III. STAY OF CONVERSION OF CASE
Conversion of this case to one under chapter 7 is stayed until July 24, 2000. Before that time, Debtor may exercise his right to dismiss this chapter 13 case voluntarily pursuant to section 1307(b) of the Bankruptcy Code. In light of the findings set forth above, however, I determine that if Debtor does dismiss voluntarily, he should be barred from filing a new chapter 7 case for one year after such dismissal, and from filing a chapter 11 or chapter 13 case for two years after such dismissal. No response to the order to show cause is required if Debtor files a timely voluntary dismissal.
Dated: July 14, 2000
Thomas E. Carlson United States Bankruptcy Judge
1. I assume a sale price of $27,000, costs of sale of $4,050 (15 percent), and income tax on the gain of $9,180 (40 percent of the proceeds after costs of sale). The net proceeds would be greater if the property has a positive tax basis or if the estate's marginal tax rate is less than 40 percent.

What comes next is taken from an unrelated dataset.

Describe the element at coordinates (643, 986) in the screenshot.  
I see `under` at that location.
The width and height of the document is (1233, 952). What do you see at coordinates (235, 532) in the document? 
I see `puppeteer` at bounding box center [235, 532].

2. Debtor lists the fair market value of the New Orleans property as $140,000, subject to a lien of $4,600. I assume costs of sale of $11,200 (8 percent) and income tax on the gain of $51,520 (40 percent of the proceeds after costs of sale). The net proceeds would be greater if the property has a positive tax basis or if the estate's marginal tax bracket is less than 40 percent.
3. The lack of disposable income also casts doubt on Debtor's ability to make the scheduled payments of $540 per month over the last 48 months of the plan.
4. These motions are discussed more fully in Part II, below.
5. It is interesting to note that Debtor had filed a previous chapter 13 case in the Oakland division of this court. When Judge Jellen made a ruling Debtor did not like, Debtor dismissed that case and filed the present case in the San Francisco division. In so doing, he stated that he believed Judge Jellen had a personal bias against him. See Debtor's Affidavit re Disqualification, filed March 10, 2000, at 2.